Federal money also allowed the creation of a prison law clinic at Sackville, New Brunswick. Unfortunately, the funding dried up in 1978, and with it, the clinic.  Also, in 1974, B.C. Legal Aid took on lawyer Mary McGrath to practice prison law full time at New Westminster.

In 1975, the Federal Court for the first time was seized of extensive evidence from prisoners complaining of arbitrary placement in solitary confinement in the maximum-security B.C. penitentiary and the conditions they endured there. Professor Jackson and his legal team achieved a landmark victory in McCann v. The Queen, and this watershed judgment against the antiquated institution was confirmed on appeal.  Before long, the B.C. penitentiary would close permanently.

That same year marked the arrival in B.C. of Claire Culhane, founder of the Prisoners’ Rights Group, and Canada’s most high-profile prison activist for the next 30 years.  This was also the first year that, on August 10, Prison Justice Day, a national day of remembrance and resistance, was observed in and outside the country’s penitentiaries. Two years later, activists in Quebec City organized La groupe pour la defense des droits des prisonniers, which continues to make efforts on behalf of prisoners to this day.
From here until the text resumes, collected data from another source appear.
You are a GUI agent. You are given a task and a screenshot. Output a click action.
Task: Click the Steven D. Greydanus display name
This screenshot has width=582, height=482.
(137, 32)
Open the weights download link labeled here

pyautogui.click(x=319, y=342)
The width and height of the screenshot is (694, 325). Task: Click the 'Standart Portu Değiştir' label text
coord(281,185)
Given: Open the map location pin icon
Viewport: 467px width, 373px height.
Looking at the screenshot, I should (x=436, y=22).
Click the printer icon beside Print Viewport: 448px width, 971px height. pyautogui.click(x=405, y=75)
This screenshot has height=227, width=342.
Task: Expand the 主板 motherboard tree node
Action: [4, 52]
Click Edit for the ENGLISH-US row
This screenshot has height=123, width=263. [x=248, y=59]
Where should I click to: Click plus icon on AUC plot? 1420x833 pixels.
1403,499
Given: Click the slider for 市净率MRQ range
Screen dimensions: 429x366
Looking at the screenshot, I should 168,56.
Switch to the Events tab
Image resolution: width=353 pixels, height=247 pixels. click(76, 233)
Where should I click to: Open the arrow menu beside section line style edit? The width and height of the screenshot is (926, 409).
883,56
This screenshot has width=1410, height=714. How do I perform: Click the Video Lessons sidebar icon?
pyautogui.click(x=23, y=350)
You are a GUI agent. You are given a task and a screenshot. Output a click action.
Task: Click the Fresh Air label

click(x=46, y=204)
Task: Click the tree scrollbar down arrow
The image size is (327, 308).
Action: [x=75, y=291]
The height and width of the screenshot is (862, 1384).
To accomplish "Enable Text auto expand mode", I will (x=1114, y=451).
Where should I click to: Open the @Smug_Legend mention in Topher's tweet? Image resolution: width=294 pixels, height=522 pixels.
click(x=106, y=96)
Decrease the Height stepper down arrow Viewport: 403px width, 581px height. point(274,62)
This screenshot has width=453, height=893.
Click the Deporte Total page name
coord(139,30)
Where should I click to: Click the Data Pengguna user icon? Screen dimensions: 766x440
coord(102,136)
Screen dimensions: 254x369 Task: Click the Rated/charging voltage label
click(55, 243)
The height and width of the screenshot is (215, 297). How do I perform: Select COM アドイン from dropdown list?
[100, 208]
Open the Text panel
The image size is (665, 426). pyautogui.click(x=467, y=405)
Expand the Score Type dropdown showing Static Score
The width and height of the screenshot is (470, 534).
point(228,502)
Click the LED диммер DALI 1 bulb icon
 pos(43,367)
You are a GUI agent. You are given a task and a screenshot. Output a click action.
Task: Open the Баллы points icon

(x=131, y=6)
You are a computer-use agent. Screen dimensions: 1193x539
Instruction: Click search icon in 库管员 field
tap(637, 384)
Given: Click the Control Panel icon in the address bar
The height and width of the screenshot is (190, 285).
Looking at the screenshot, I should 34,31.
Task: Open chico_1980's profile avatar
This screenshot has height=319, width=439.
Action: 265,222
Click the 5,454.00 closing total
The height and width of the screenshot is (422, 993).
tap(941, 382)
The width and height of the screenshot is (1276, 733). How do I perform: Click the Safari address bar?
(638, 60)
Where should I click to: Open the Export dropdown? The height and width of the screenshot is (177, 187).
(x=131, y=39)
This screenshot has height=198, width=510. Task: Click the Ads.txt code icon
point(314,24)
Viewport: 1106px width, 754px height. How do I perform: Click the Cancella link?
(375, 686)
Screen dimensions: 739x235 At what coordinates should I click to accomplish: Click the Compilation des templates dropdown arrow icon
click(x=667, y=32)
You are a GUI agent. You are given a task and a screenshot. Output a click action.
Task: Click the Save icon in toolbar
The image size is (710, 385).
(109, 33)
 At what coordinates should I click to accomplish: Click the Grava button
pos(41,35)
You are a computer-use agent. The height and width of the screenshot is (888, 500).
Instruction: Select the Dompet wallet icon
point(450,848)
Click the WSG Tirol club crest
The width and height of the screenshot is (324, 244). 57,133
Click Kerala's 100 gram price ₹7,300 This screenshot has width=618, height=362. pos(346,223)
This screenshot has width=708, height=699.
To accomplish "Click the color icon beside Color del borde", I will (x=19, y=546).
Meanwhile, in Montreal, a prison law clinic was established at the Laval Legal Aid office in 1975 with a grant from the Solicitor General of Canada’s office. After six months the money was gone, and so was the clinic, but in 1980 McGill Law School created a short-lived prison law workshop, and in 1982-83, a university professor and lawyers with the Montreal legal aid office conducted a feasibility study for the creation of a new prison law clinic.  Nothing concrete came of these plans, however, and the legal defense of prisoners’ rights in Montreal remained in the hands of private practitioners such as Nicole Daignault, Renée Millette, and Lucie Lemonde, largely in collaboration with the Office des droits des détenu(e)s, which focused special attention on issues such as the right to vote, medical care, segregation, and overcrowding.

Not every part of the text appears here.